To this end, in the Ministry of Manpower’s press release on the Bill dated 4 November 2014, under the section covering penalties – it was stated (and I quote) “that the holder of the dormitory licence will be the dormitory operator responsible for the day-to-day running of the dormitory. Nonetheless, the premises may be owned by a separate proprietor who either sublets the premises to the operator for use as a dormitory; or appoints the operator to manage the daily operations on his behalf. In such instances, (the Ministry) would hold proprietors accountable where they, rather than the operators, have more control, for example, in making repairs or alterations to the premises.” (unquote)

I seek some clarifications on this point in the press release since the Bill does not make specific reference to the degree of control as apportioned between for example, the ultimate owner of a foreign employee dormitory and the licensed operator in the event of an infraction. For example, how far would an owner or a corporate entity be held liable if it can prove it had no control in making repairs and alterations to a boarding premises? Does that mean it is not responsible should foreign workers be found living in unsatisfactory conditions?

The interpretation section of the Bill defines a proprietor as “including the owner of the premises who is the lessor or grantor of the licence to occupy.” Specifically, I would like to ask the Minister, how far does ownership extend by this definition? Would it cover financial institutions and funds that are the ultimate owners and who seek to unlock value in such investments? In keeping with the purpose of the Bill as made out in clause 4, would it not be less ambiguous and keeping with the parliamentary intention of the Bill to make the licence holder and the owner or owners, regardless of their shareholding, jointly and severally liable for any infractions committed by the licence holder? A clarification of this point, in view of the Ministry’s potentially ambiguous press release of 4 November 2014 would be appreciated.

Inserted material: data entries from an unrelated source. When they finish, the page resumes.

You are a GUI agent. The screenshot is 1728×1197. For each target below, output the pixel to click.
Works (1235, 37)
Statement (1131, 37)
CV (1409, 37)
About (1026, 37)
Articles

Madam Speaker, if this Bill is about providing for certain standards of accommodation and to promote the continuous improvements in the provision of services at dormitories, then I would argue that a firm enforcement regime that emphasises responsibility for foreign workers up and down the value chain be enshrined by this Bill and enunciated by the Minister. This is especially so since big corporates can potentially come on board and purchase strategic stakes in foreign employee dormitories as investors. The benefits of such a prospect should not be solely to unlock shareholder value – I would argue that benefits should flow back to the industry and to society, and align itself with the purpose of the Bill. In some cases, the financial heft of big corporates and holding companies and their ability to undertake independent risk assessments puts them in a good position to be the quasi-regulators of this industry, by virtue of ownership, alongside the Dormitory Association of Singapore.

Conclusion

In conclusion Mdm Speaker, while I support the Bill, which seeks to regulate some aspect of foreign worker accommodation in Singapore, I fear it may be a half-measure and rendered otiose if there is no parallel strategy to better regulate foreign employee accommodation per se – targeting not just big dormitory operators but the small-time contractors and businesses as well. Such as approach would be fairer and serve regulators and business better too, as it would not unwittingly penalise honest businesses which operate large dormitories that this Bill will regulate who play the game by the rules, and who do many Singaporeans a great service by improving the lot of our foreign workers. If Singapore manages to scale up its standards of foreign employee accommodation, our businesses are likely to attract high quality workers and significantly lower the risk of another tragic and senseless fire in Geylang or potentially wanton violations of statutory regulations as evidenced by the secret dormitories in Tampines.